Prehistoric Stone Tools: Where’s the Beef (Or At Least the Rhino)?

By Gemma Tarlach | August 9, 2016 1:55 pm
Horse meat is a delicacy in some cultures today — and apparently hit the spot among hominins 250,000 years ago, though the tools back then didn't slice quite as nice. Credit: Wikimedia Commons

Horse meat is a delicacy in some cultures today — and apparently also hit the spot among hominins 250,000 years ago, though the tools back then didn’t slice quite as nice. Credit: Wikimedia Commons

You’ve heard of the Paleo diet (MEAT GOOOOOOOD) but what about the Pleisto diet? Specifically, what members of the genus Homo were noshing on some 250,000 years ago, during the Middle Pleistocene.

For years we’ve assumed it was pretty much whatever they could get their hands on, but researchers can now narrow the definitive menu to horse, rhinoceros, duck, wild bovine and the occasional camel. While new research has nailed the array of Middle Pleistocene meat du Jour selections at a site in the Middle East, it raises an even bigger question: guess who came to dinner?

Researchers analyzing stone tools at a site in Azraq, Jordan, found the oldest known evidence that hominins used hand axes, blades and flakes to butcher animals.

On the one hand, it’s long been assumed that food preparation was one of the uses for stone tools, which have been around in some form for at least 2.7 million years, predating genus Homo.

I mean, if you’re going to go through all the trouble of making a stone tool, which is not easy, you’re not doing it just to tuck into a scabbard on your belt and impress folks, you know? (Particularly because neither scabbards nor belts had been invented yet.)

A red square marks the spot where this Middle Pleistocene stone blade tested positive for rhino residue, indicating it was part of an ancient butcher's tool kit. Image courtesy of April Nowell.

Red lines (upper right) mark the spot where this Middle Pleistocene stone blade tested positive for rhino residue, indicating it was part of an ancient butcher’s tool kit. Image courtesy of April Nowell.

On the other hand, confirming that stone tools were used for this purpose and documenting what kind of animals were butchered gives us greater insight into the diet and lifestyle of hominins back in the day.

Consider, for example, that 250,000 years ago the area around Azraq was transitioning from wetland to a dry, open, steppe-like environment. It’s a testament to the stone tool-users’ skills in this harsh setting that they were able to bring home, if not the bacon, then at least both the duck and the rhino.

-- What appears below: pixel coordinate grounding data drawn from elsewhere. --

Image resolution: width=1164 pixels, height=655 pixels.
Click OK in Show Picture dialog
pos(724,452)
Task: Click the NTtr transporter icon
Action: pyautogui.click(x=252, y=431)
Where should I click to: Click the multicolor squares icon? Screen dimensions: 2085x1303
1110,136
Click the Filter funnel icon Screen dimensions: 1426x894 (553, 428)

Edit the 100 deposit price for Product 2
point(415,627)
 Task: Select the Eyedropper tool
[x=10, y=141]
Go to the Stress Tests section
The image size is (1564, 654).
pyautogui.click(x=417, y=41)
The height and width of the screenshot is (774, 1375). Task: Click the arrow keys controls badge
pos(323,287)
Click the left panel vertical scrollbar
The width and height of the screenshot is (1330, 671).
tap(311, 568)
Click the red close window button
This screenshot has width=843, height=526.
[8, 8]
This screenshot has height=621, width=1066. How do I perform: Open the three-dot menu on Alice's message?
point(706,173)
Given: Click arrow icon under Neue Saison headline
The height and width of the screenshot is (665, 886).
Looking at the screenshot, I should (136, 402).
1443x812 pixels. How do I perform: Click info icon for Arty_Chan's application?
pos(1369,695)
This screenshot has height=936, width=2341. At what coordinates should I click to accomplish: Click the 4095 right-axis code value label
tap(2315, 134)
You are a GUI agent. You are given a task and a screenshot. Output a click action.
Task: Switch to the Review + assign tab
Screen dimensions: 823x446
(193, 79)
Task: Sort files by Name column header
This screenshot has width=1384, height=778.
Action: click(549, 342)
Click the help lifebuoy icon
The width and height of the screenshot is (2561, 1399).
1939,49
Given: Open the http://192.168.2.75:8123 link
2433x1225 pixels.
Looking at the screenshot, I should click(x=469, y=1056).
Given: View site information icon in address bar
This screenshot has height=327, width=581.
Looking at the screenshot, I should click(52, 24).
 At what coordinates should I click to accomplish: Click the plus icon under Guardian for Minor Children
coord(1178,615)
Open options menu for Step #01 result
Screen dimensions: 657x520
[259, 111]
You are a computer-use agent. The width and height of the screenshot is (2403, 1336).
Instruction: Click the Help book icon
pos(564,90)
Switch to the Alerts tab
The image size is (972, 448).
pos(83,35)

The diversity of species hints at a mastery of a range of hunting techniques. And let’s face it: that complexity of behavior is more advanced than that of we who hunt at Whole Foods.

Winner Winner Rhino Dinner!

The research team, which published its study in the Journal of Archaeological Science, collected roughly 10,000 stone tools from the Azraq site and gave more than half of them a good eyeballin’ (note: not actual scientific term). They identified nearly 50 of the tools for additional testing based on promising wear patterns — more than a third of those implements tested positive for blood and other animal products.

Delicious.

Protein residue from five different animals was identified among the 17 tools that tested positive: rhinoceros, camel, duck, bovine and horse. The team also tested for goat, deer and cat residue but came up empty, so apparently neither Billy, Bambi nor Simba were on the menu.

Lead investigator April Nowell of the University of Victoria digs up the dirt on diets of hominins who occupied the Azraq site in Jordan. Credit: James Pokines

Lead investigator April Nowell of the University of Victoria digs up the dirt on what was for dinner for hominins who occupied the Azraq site in Jordan. Credit: James Pokines.

Okay, so maybe you’re wondering who was doing all this slicing and dicing. That’s the tantalizing question still to answer. The Middle Pleistocene, 126,000-781,000 years ago, is a sketchy time for the hominin family tree.

We know that, by the time meat was on the menu at Azraq, the line that would evolve into us had already split from our last common ancestor with Neanderthals and Denisovans.

We also know that, by 250,000 years ago, Neanderthals and Denisovans had split on their side of the family tree, and the former was already well-established in Europe. (In contrast to multiple Neanderthal sites in Europe, Denisovans are known from a tiny sample at a single site in Siberia.)

The general location of the Azraq site doesn’t help us understand what species was most likely to be serving up rhino steaks and duck tartare, either. The Middle East is, after all, a crossroads for known hominin hangouts: our own species is believed to have evolved in Africa and migrated through the area much later, though recent research is pushing back the departure date. With Neanderthals to the west, Denisovans to the east and the evolving Homo sapiens south of the Azraq site, it could have been any of these closely related species — or perhaps a Homo kin yet to be discovered — who came to dinner.